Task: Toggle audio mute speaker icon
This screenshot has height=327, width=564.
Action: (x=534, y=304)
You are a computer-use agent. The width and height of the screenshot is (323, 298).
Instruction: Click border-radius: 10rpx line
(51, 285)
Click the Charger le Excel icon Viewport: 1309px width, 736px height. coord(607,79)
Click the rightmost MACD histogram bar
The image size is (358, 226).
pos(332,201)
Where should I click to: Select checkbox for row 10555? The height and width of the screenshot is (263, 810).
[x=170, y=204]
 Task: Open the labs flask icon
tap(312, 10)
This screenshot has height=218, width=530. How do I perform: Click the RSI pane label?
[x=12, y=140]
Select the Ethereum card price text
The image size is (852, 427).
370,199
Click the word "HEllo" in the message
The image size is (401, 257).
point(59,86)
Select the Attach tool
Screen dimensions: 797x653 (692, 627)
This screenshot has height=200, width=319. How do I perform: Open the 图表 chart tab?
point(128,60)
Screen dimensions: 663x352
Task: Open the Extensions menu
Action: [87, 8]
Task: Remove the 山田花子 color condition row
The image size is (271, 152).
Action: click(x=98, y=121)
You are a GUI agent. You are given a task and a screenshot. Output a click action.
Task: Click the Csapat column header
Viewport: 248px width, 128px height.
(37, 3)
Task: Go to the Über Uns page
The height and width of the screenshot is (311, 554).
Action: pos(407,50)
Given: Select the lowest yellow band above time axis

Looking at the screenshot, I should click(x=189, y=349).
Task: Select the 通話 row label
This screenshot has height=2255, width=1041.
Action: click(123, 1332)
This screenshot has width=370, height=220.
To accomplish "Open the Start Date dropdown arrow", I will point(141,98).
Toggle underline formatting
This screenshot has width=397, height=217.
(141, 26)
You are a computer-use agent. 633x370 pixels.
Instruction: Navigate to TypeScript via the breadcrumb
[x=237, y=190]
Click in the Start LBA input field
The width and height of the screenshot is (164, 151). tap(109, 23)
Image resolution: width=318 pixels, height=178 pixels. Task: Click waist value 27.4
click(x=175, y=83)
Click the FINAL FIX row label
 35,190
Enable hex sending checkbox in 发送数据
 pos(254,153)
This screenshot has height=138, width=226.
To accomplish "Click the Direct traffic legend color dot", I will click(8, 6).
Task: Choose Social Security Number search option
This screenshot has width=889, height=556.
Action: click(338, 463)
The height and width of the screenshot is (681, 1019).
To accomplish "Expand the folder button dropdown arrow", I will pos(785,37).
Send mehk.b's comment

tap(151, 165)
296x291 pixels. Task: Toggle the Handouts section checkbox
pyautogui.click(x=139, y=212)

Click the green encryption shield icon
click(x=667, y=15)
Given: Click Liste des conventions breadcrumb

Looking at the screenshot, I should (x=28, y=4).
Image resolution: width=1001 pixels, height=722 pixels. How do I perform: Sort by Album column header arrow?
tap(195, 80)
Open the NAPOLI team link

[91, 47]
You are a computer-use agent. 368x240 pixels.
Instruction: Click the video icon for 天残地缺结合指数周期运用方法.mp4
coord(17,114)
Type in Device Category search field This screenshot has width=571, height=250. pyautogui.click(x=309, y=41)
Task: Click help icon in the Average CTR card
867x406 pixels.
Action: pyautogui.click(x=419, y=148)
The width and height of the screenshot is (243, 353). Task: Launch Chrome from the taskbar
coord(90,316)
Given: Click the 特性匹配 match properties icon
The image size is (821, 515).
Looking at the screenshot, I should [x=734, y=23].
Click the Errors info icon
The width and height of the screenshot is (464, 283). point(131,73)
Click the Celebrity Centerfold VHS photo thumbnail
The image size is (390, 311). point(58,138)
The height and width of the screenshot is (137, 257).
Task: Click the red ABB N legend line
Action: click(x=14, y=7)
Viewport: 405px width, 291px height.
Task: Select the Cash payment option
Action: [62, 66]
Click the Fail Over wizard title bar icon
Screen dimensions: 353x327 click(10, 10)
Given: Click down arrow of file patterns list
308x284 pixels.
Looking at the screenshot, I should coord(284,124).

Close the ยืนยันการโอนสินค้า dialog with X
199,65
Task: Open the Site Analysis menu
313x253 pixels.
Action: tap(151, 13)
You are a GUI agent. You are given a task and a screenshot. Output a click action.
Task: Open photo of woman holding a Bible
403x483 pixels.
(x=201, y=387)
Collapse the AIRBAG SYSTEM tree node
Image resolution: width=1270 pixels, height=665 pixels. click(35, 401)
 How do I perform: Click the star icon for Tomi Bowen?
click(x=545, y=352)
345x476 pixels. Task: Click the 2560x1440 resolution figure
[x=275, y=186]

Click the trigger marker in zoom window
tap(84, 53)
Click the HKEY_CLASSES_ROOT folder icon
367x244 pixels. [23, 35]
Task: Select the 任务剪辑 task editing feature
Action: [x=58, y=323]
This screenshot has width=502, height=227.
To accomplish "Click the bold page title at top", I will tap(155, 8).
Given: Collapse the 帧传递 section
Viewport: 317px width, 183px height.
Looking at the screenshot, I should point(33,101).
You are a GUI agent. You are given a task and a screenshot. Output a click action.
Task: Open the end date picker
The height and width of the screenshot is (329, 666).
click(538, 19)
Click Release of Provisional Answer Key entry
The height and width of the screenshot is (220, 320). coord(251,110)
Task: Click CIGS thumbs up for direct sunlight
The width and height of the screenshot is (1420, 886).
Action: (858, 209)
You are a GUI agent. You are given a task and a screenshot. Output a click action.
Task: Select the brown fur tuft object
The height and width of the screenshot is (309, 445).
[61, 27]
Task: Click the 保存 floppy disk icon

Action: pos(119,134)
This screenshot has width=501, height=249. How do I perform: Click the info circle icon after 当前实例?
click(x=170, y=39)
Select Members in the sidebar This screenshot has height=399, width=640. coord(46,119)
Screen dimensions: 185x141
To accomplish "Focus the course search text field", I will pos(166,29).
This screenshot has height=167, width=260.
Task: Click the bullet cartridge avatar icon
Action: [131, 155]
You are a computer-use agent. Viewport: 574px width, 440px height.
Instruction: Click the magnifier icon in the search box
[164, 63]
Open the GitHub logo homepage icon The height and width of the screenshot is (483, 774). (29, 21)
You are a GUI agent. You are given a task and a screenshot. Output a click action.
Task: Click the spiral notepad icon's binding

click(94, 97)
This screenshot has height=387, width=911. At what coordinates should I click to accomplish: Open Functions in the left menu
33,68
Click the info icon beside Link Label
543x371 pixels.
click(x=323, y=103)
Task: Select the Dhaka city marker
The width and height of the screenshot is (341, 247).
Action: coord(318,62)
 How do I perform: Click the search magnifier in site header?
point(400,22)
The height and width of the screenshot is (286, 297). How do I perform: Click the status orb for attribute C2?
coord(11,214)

☆ ☆ ☆ ☆ ☆

Keep every word the same. Retype all the material.

> [Response to this task]
Task: Toggle audio mute speaker icon
This screenshot has height=327, width=564.
Action: (x=534, y=304)
You are a computer-use agent. The width and height of the screenshot is (323, 298).
Instruction: Click border-radius: 10rpx line
(51, 285)
Click the Charger le Excel icon Viewport: 1309px width, 736px height. coord(607,79)
Click the rightmost MACD histogram bar
The image size is (358, 226).
pos(332,201)
Where should I click to: Select checkbox for row 10555? The height and width of the screenshot is (263, 810).
[x=170, y=204]
 Task: Open the labs flask icon
tap(312, 10)
This screenshot has height=218, width=530. How do I perform: Click the RSI pane label?
[x=12, y=140]
Select the Ethereum card price text
The image size is (852, 427).
370,199
Click the word "HEllo" in the message
The image size is (401, 257).
point(59,86)
Select the Attach tool
Screen dimensions: 797x653 (692, 627)
This screenshot has height=200, width=319. How do I perform: Open the 图表 chart tab?
point(128,60)
Screen dimensions: 663x352
Task: Open the Extensions menu
Action: [87, 8]
Task: Remove the 山田花子 color condition row
The image size is (271, 152).
Action: click(x=98, y=121)
You are a GUI agent. You are given a task and a screenshot. Output a click action.
Task: Click the Csapat column header
Viewport: 248px width, 128px height.
(37, 3)
Task: Go to the Über Uns page
The height and width of the screenshot is (311, 554).
Action: pos(407,50)
Given: Select the lowest yellow band above time axis

Looking at the screenshot, I should click(x=189, y=349).
Task: Select the 通話 row label
This screenshot has height=2255, width=1041.
Action: click(123, 1332)
This screenshot has width=370, height=220.
To accomplish "Open the Start Date dropdown arrow", I will point(141,98).
Toggle underline formatting
This screenshot has width=397, height=217.
(141, 26)
You are a computer-use agent. 633x370 pixels.
Instruction: Navigate to TypeScript via the breadcrumb
[x=237, y=190]
Click in the Start LBA input field
The width and height of the screenshot is (164, 151). tap(109, 23)
Image resolution: width=318 pixels, height=178 pixels. Task: Click waist value 27.4
click(x=175, y=83)
Click the FINAL FIX row label
 35,190
Enable hex sending checkbox in 发送数据
 pos(254,153)
This screenshot has height=138, width=226.
To accomplish "Click the Direct traffic legend color dot", I will click(8, 6).
Task: Choose Social Security Number search option
This screenshot has width=889, height=556.
Action: click(338, 463)
The height and width of the screenshot is (681, 1019).
To accomplish "Expand the folder button dropdown arrow", I will pos(785,37).
Send mehk.b's comment

tap(151, 165)
296x291 pixels. Task: Toggle the Handouts section checkbox
pyautogui.click(x=139, y=212)

Click the green encryption shield icon
click(x=667, y=15)
Given: Click Liste des conventions breadcrumb

Looking at the screenshot, I should (x=28, y=4).
Image resolution: width=1001 pixels, height=722 pixels. How do I perform: Sort by Album column header arrow?
tap(195, 80)
Open the NAPOLI team link

[91, 47]
You are a computer-use agent. 368x240 pixels.
Instruction: Click the video icon for 天残地缺结合指数周期运用方法.mp4
coord(17,114)
Type in Device Category search field This screenshot has width=571, height=250. pyautogui.click(x=309, y=41)
Task: Click help icon in the Average CTR card
867x406 pixels.
Action: pyautogui.click(x=419, y=148)
The width and height of the screenshot is (243, 353). Task: Launch Chrome from the taskbar
coord(90,316)
Given: Click the 特性匹配 match properties icon
The image size is (821, 515).
Looking at the screenshot, I should [x=734, y=23].
Click the Errors info icon
The width and height of the screenshot is (464, 283). point(131,73)
Click the Celebrity Centerfold VHS photo thumbnail
The image size is (390, 311). point(58,138)
The height and width of the screenshot is (137, 257).
Task: Click the red ABB N legend line
Action: click(x=14, y=7)
Viewport: 405px width, 291px height.
Task: Select the Cash payment option
Action: [62, 66]
Click the Fail Over wizard title bar icon
Screen dimensions: 353x327 click(10, 10)
Given: Click down arrow of file patterns list
308x284 pixels.
Looking at the screenshot, I should coord(284,124).

Close the ยืนยันการโอนสินค้า dialog with X
199,65
Task: Open the Site Analysis menu
313x253 pixels.
Action: tap(151, 13)
You are a GUI agent. You are given a task and a screenshot. Output a click action.
Task: Open photo of woman holding a Bible
403x483 pixels.
(x=201, y=387)
Collapse the AIRBAG SYSTEM tree node
Image resolution: width=1270 pixels, height=665 pixels. click(35, 401)
 How do I perform: Click the star icon for Tomi Bowen?
click(x=545, y=352)
345x476 pixels. Task: Click the 2560x1440 resolution figure
[x=275, y=186]

Click the trigger marker in zoom window
tap(84, 53)
Click the HKEY_CLASSES_ROOT folder icon
367x244 pixels. [23, 35]
Task: Select the 任务剪辑 task editing feature
Action: [x=58, y=323]
This screenshot has width=502, height=227.
To accomplish "Click the bold page title at top", I will tap(155, 8).
Given: Collapse the 帧传递 section
Viewport: 317px width, 183px height.
Looking at the screenshot, I should point(33,101).
You are a GUI agent. You are given a task and a screenshot. Output a click action.
Task: Open the end date picker
The height and width of the screenshot is (329, 666).
click(538, 19)
Click Release of Provisional Answer Key entry
The height and width of the screenshot is (220, 320). coord(251,110)
Task: Click CIGS thumbs up for direct sunlight
The width and height of the screenshot is (1420, 886).
Action: (858, 209)
You are a GUI agent. You are given a task and a screenshot. Output a click action.
Task: Select the brown fur tuft object
The height and width of the screenshot is (309, 445).
[61, 27]
Task: Click the 保存 floppy disk icon

Action: pos(119,134)
This screenshot has width=501, height=249. How do I perform: Click the info circle icon after 当前实例?
click(x=170, y=39)
Select Members in the sidebar This screenshot has height=399, width=640. coord(46,119)
Screen dimensions: 185x141
To accomplish "Focus the course search text field", I will pos(166,29).
This screenshot has height=167, width=260.
Task: Click the bullet cartridge avatar icon
Action: [131, 155]
You are a computer-use agent. Viewport: 574px width, 440px height.
Instruction: Click the magnifier icon in the search box
[164, 63]
Open the GitHub logo homepage icon The height and width of the screenshot is (483, 774). (29, 21)
You are a GUI agent. You are given a task and a screenshot. Output a click action.
Task: Click the spiral notepad icon's binding

click(94, 97)
This screenshot has height=387, width=911. At what coordinates should I click to accomplish: Open Functions in the left menu
33,68
Click the info icon beside Link Label
543x371 pixels.
click(x=323, y=103)
Task: Select the Dhaka city marker
The width and height of the screenshot is (341, 247).
Action: coord(318,62)
 How do I perform: Click the search magnifier in site header?
point(400,22)
The height and width of the screenshot is (286, 297). How do I perform: Click the status orb for attribute C2?
coord(11,214)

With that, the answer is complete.